Fenoglio looked round in confusion, but Cosimo lau
ghed. ‘Do you think I’d assemble the troops here in the castle? There are far too many for that. No, they’re encamped down by the river. I’m only waiting for one more company of mercenaries recruited for me in the north. They may arrive tomorrow!’
As soon as that? Fenoglio cast Brianna a quick glance. So that was why she looked so sad. ‘Please, Your Grace!’ Fenoglio could not conceal the anxiety in his voice. ‘It’s much too soon! Wait a little longer!’
But Cosimo only smiled. ‘The moon is red, poet! The soothsayers think that’s a good sign. A sign that we mustn’t miss the moment, or all may come to grief.’
What nonsense! Fenoglio bowed his head to keep Cosimo from seeing the annoyance in his face. Cosimo knew anyway that his love of soothsayers and fortune-tellers irritated Fenoglio, who thought them all a set of avaricious frauds. ‘Let me say it once again, Your Grace!’ He had repeated this warning so often that it was beginning to sound flat. ‘The only thing that will bring you bad luck is setting out too soon!’
But Cosimo merely shook his head indulgently.
‘You’re an old man, Fenoglio,’ he said. ‘Your blood flows slowly, but I’m young! What should I wait for? For the Adderhead to recruit mercenaries too and barricade himself in the Castle of Night?’

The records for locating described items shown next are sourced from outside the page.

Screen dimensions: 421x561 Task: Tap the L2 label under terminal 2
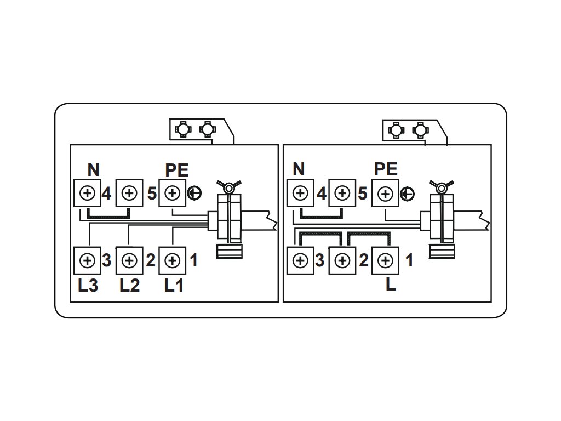click(x=129, y=286)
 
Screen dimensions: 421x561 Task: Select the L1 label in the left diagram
click(x=174, y=286)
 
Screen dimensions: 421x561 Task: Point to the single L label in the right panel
click(x=391, y=286)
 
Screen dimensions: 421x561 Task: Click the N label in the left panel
click(x=93, y=170)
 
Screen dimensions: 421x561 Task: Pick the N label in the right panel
click(x=299, y=170)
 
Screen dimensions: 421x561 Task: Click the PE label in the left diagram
click(x=177, y=170)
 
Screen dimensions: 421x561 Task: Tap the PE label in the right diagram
click(x=386, y=170)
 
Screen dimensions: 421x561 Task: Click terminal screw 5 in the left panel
click(x=129, y=194)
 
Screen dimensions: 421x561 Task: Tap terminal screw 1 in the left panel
click(x=173, y=260)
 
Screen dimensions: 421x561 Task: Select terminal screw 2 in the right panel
click(x=342, y=260)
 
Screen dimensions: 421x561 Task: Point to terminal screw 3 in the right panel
click(x=300, y=260)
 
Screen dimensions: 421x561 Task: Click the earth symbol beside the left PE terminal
click(x=193, y=193)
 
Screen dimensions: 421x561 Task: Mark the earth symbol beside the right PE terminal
click(x=407, y=194)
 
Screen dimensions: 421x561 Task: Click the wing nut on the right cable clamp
click(x=440, y=187)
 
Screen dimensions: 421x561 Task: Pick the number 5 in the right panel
click(x=362, y=194)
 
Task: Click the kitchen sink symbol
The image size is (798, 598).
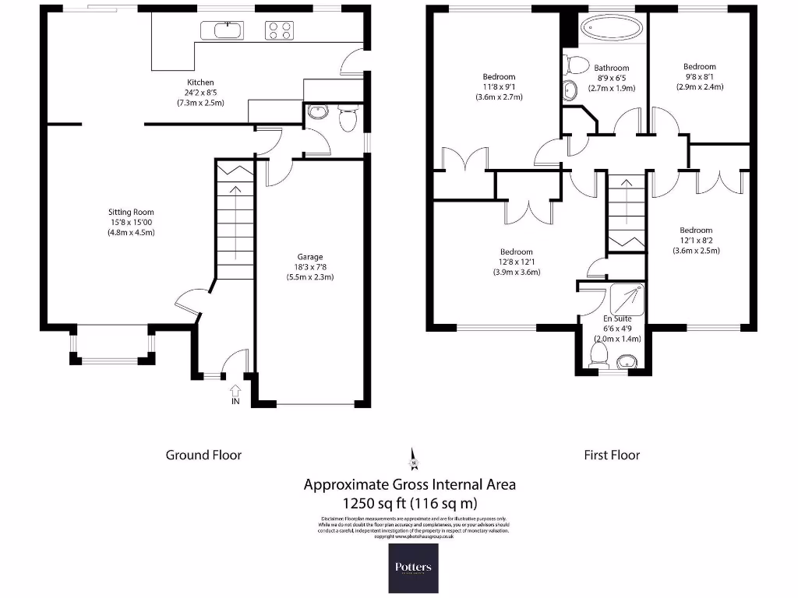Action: coord(222,30)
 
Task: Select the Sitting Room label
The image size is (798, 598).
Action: coord(131,212)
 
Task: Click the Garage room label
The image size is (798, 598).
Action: coord(309,257)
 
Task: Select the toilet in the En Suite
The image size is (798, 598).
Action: coord(599,355)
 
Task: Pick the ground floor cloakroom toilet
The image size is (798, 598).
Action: coord(348,120)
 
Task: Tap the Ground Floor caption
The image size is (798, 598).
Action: coord(203,455)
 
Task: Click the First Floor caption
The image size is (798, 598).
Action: coord(612,455)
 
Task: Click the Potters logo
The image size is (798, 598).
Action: coord(413,568)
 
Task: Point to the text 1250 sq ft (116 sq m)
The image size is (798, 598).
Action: coord(409,502)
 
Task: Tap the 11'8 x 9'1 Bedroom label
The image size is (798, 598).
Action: coord(499,86)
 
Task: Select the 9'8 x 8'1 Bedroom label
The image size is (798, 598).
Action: coord(699,76)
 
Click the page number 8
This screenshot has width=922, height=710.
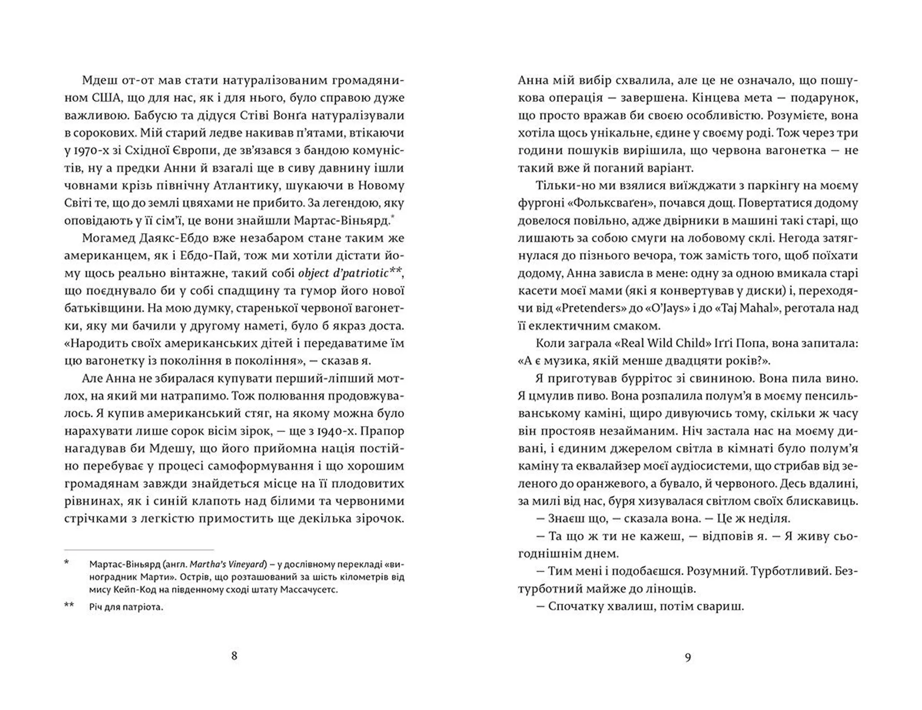(x=234, y=656)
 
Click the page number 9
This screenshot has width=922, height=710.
(x=688, y=657)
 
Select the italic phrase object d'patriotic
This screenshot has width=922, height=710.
(x=343, y=273)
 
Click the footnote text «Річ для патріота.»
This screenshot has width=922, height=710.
(x=126, y=607)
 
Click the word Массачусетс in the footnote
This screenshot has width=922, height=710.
(x=313, y=589)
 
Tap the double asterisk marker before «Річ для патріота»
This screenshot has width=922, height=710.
(x=69, y=605)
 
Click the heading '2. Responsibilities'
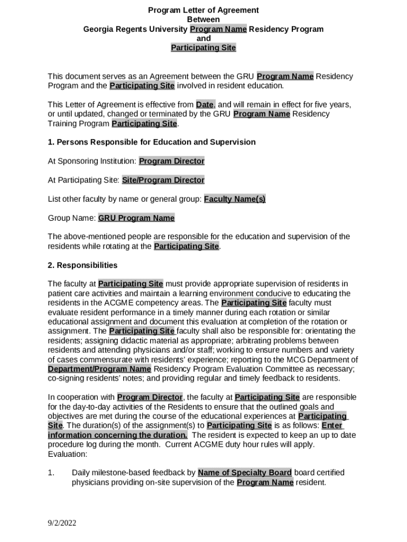click(82, 265)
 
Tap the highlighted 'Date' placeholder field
click(205, 104)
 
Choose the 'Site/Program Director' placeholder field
click(163, 180)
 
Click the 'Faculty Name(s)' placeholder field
click(235, 199)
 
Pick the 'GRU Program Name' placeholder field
click(136, 218)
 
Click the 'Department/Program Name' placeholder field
click(99, 369)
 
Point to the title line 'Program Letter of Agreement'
click(204, 10)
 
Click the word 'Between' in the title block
click(204, 20)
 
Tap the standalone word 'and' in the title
click(204, 39)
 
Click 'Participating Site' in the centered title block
click(204, 48)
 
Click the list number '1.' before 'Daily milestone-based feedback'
click(51, 473)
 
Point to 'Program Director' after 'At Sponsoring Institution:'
click(172, 161)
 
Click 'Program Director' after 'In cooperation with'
click(150, 397)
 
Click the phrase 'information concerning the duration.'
click(117, 435)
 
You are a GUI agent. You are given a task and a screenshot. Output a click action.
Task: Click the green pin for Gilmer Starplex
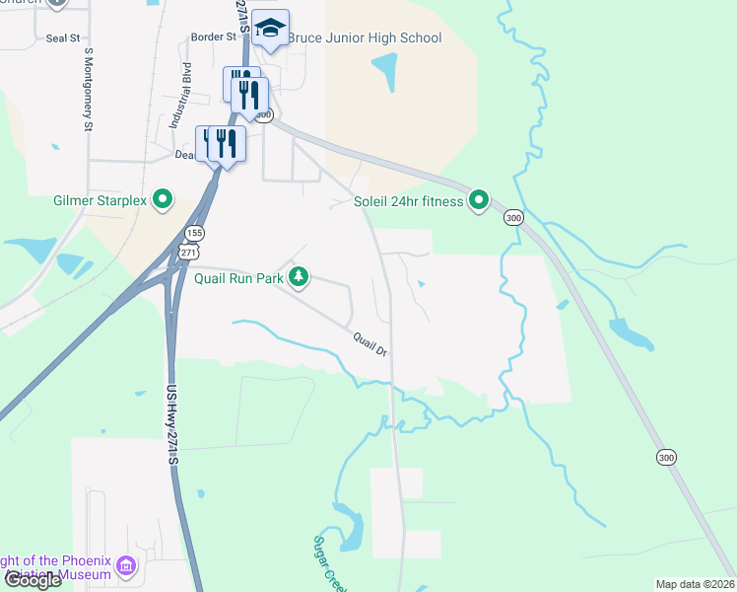(x=164, y=201)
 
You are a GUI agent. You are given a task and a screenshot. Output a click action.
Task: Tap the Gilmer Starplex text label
(x=100, y=201)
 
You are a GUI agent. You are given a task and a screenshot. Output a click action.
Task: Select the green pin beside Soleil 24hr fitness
(x=479, y=201)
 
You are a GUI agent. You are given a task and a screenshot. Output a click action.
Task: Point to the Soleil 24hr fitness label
(x=408, y=202)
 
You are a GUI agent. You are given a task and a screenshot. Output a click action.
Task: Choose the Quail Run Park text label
(x=238, y=278)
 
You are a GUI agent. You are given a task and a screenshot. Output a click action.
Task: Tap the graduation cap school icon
(x=268, y=30)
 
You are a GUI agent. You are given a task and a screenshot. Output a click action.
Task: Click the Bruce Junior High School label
(x=365, y=37)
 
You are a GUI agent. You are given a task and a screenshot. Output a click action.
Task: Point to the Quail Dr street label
(x=370, y=343)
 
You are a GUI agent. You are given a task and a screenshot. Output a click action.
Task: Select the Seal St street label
(x=62, y=37)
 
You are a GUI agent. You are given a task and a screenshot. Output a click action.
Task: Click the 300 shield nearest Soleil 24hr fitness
(x=512, y=217)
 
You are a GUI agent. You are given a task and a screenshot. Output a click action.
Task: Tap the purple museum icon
(x=126, y=567)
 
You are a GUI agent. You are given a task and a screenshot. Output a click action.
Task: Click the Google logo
(x=34, y=579)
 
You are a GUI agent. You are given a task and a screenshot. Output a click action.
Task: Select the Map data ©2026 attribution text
(x=695, y=584)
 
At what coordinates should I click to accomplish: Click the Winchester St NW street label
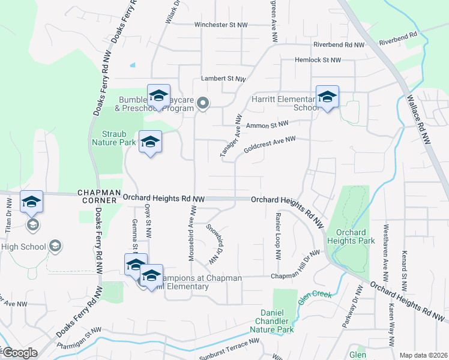221,25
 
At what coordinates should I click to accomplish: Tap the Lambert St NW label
224,79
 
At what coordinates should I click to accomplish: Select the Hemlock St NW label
318,60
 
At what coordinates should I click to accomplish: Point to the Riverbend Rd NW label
339,45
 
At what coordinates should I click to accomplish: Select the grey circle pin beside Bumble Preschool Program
203,104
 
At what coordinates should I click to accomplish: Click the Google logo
20,353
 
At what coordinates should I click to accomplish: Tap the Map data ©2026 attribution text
423,355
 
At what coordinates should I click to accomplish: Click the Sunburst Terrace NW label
230,342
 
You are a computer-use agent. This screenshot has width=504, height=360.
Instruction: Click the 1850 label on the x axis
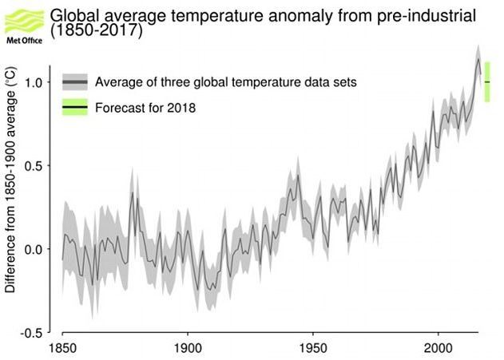pyautogui.click(x=62, y=349)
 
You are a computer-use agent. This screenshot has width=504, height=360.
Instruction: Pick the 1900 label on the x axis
pyautogui.click(x=188, y=349)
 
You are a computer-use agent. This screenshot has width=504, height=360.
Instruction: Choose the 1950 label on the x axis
pyautogui.click(x=312, y=349)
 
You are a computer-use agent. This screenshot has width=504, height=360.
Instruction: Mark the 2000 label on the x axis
pyautogui.click(x=438, y=349)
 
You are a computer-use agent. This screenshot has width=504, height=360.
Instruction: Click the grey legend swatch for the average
pyautogui.click(x=74, y=82)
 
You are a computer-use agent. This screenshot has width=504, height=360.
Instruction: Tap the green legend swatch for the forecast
pyautogui.click(x=74, y=107)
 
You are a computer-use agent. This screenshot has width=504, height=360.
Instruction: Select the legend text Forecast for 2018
pyautogui.click(x=145, y=107)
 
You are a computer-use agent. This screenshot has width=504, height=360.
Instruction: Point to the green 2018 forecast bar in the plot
pyautogui.click(x=487, y=82)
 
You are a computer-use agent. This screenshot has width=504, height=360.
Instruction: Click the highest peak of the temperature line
pyautogui.click(x=478, y=59)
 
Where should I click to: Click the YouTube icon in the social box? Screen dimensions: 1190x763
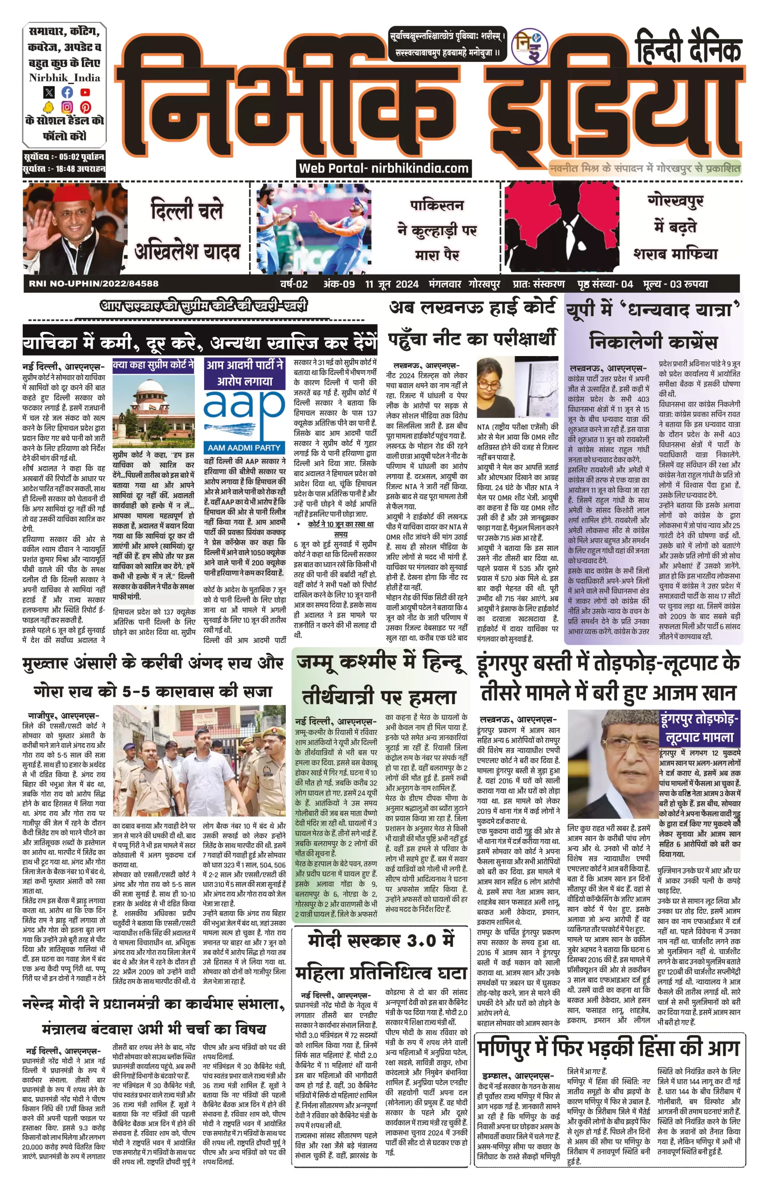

He probably did that long ago, thought Fenoglio. And that’s why you must wait for the words, my words, and for Meggie to read them, the way she read you here. Wait for her voice! ‘Just one or two weeks more, Your Grace!’ he said urgently. ‘Your peasants must bring their harvest in. What else will they have to live on in winter?’
But Cosimo didn’t want to hear about such things. ‘That truly is old man’s talk!’ he said angrily. ‘Where are your fiery words now? They’ll live on the Adderhead’s stores of provisions, on the good fortune of our victory, on the silver from the Castle of Night. I’ll have it distributed in the villages!’
They can’t eat silver, Your Grace, thought Fenoglio, but he did not say so aloud. Instead, he looked up at the sky. Dear God, how high the moon had risen already! But Cosimo still had something on his mind.
‘There’s a question I’ve been meaning to ask you for some time,’ he said, just as Fenoglio was about to take his leave with some stammered excuse. ‘You’re so friendly with the strolling players. Everyone’s talking about that fire-eater, the one they say can talk to the flames …’
Out of the corner of his eye, Fenoglio saw Brianna bend her head.
‘You mean Dustfinger?’
‘Yes, that’s his name. I know he’s Brianna’s father,’ said Cosimo, casting her a loving glance, ‘but she won’t talk about him. And she says she doesn’t know where he is now. But perhaps you do?’ Cosimo patted his horse’s neck. His face seemed to burn with beauty.